--- Text block ---
FELIKS BANEL

Restoring the home – and the legacy – of Nettie Asberry

Aug 10, 2022, 8:34 AM | Updated: 8:43 am
nettie asberry...
Cynthia Tucker (left) and Wanda Thompson visiting the Nettie Asberry house in Tacoma's Hilltop neighborhood. (Feliks Banel/KIRO Newsradio)
(Feliks Banel/KIRO Newsradio)
Cynthia Tucker (left) and Wanda Thompson visiting the Nettie Asberry house in Tacoma's Hilltop neighborhood. (Feliks Banel/KIRO Newsradio) The Victorian home was built in 1887, two years before Washington became a state. It was home to Nettie Asberry for 63 years. (Feliks Banel/KIRO Newsradio) A sign from the ASBERRY MUSIC ROOM is believed to have been displayed at Nettie Asberry's house; it was discovered recently by Cynthia Tucker in the archives of the Tacoma City Association of Colored Women’s Clubs. (Feliks Banel/KIRO Newsradio) Wanda Thompson (left) and Cynthia Tucker examine archival materials from the collection of the Tacoma City Association of Colored Women’s Clubs. (Feliks Banel/KIRO Newsradio) Nettie Asberry is third from the right in the front row in this 1945 photo of a gathering of the Tacoma City Association of Colored Women’s Clubs. (Courtesy Tacoma City Association of Colored Women’s Clubs) The Tacoma City Association of Colored Women’s Clubs built their clubhouse in Tacoma's Hilltop neighborhood in the 1960s. (Courtesy Tacoma City Association of Colored Women’s Clubs)

A longtime figure in the civic and cultural history of Tacoma – and, really, the entire state – is finally getting the recognition she deserves.

In the Hilltop section of Tacoma, there stands an old Victorian house built in 1887, two years before Washington became a state. The ornate house has seen better days, but it’s got good bones, as they say. It’s also got good history: it was the home for 63 years of Nettie Asberry – a Black woman who died in 1968 at age 103 after a lifetime of civic and artistic achievement.

Nettie Asberry is experiencing something of a rehabilitation lately and is becoming as well-known and lauded, once again, as she has always been in some circles, and as she has always deserved to be in others. Her old house – which once included a music room and which still sits on a sprawling piece of land –is going to need some rehabilitation, too.

“They’re going to lift the house up repair the foundation, and then put the house back down,” said Cynthia Tucker, standing in the yard of the Nettie Asberry house, which until recently was a residential rental. “She used to have concerts because she was a musician, so she had concerts in this yard all the time, quite a bit.”

Tucker is president of the Tacoma City Association of Colored Women’s Club, a community group that adopted that name in 1944 and which is affiliated with a statewide organization and a network of similar groups around the country. With funding from the State of Washington, the non-profit organization bought the Nettie Asberry house on South 13th Street late last year and is beginning the process to restore and convert it into a museum and cultural center. The home was named a Tacoma City Landmark earlier this year.

Nettie Craig was born in Leavenworth, Kansas in 1865. In 1890, she married Albert Jones and the couple moved to the Pacific Northwest. Albert Jones died in the infamous Franklin Mining Disaster in southeast King County in 1894. Nettie remarried in 1895, and her second husband Henry Asberry was a prosperous barber in downtown Tacoma. They moved into the house in Hilltop in 1903 and lived there together for decades. After Henry Asberry died in 1939, Nettie continued to reside there. She gave music lessons there well into the 1950s, and lived in the house until 1966.

--- Stored data ---
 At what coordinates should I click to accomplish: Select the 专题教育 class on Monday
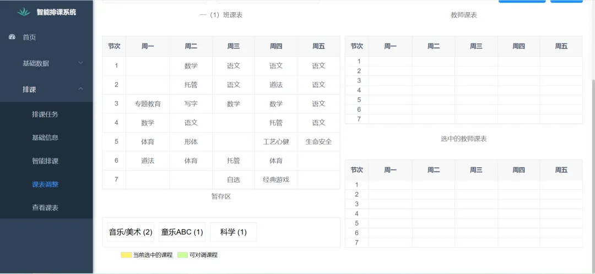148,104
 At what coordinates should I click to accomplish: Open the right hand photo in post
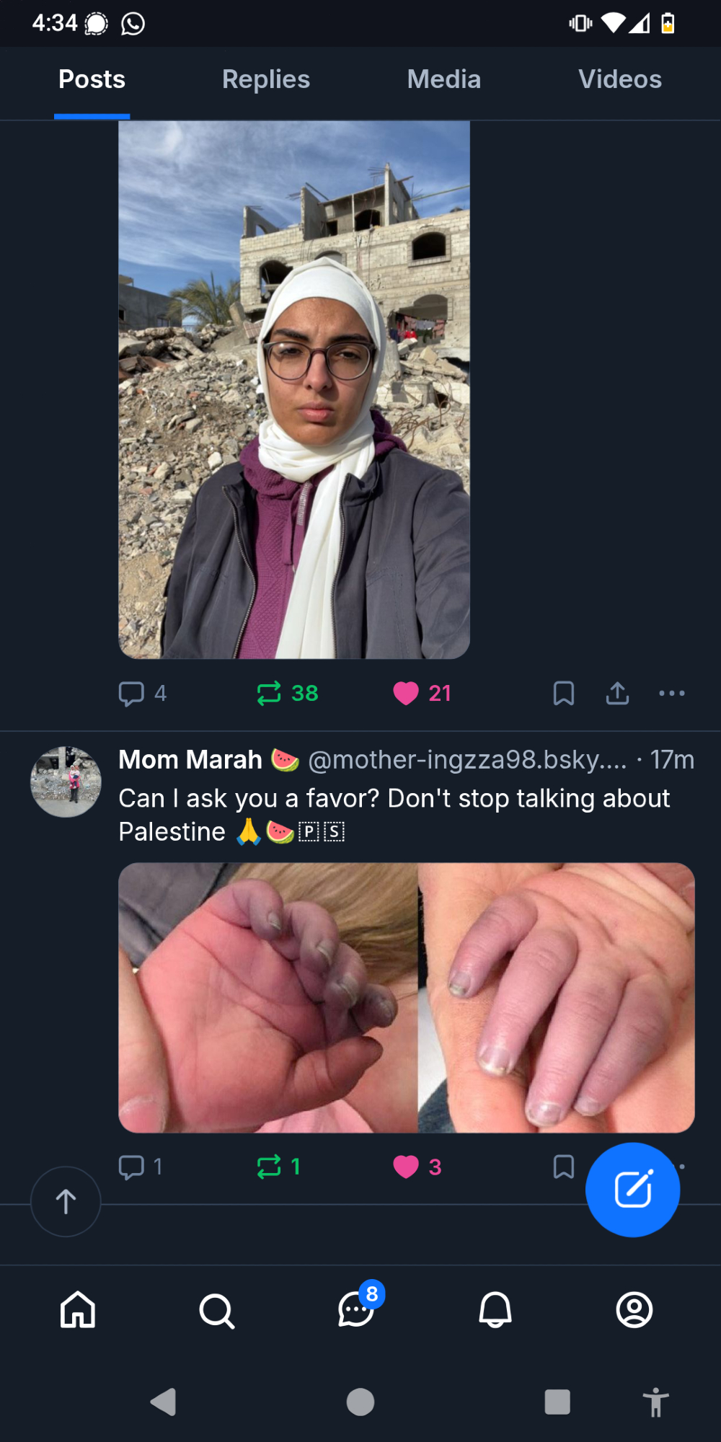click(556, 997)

--- Job 1 ---
Extract everything from "In the Hilltop" down to "and artistic achievement." in the Nettie Asberry article, word for word.
--- Job 2 ---
Answer these from the Nettie Asberry article:
(a) In what year was the Victorian house in Hilltop built?
(b) What did Henry Asberry do for a living?
(c) Where was Nettie Craig born?
None of the material is needed here.

--- Task result 1 ---
In the Hilltop section of Tacoma, there stands an old Victorian house built in 1887, two years before Washington became a state. The ornate house has seen better days, but it’s got good bones, as they say. It’s also got good history: it was the home for 63 years of Nettie Asberry – a Black woman who died in 1968 at age 103 after a lifetime of civic and artistic achievement.

--- Task result 2 ---
(a) 1887
(b) He was a prosperous barber in downtown Tacoma.
(c) Leavenworth, Kansas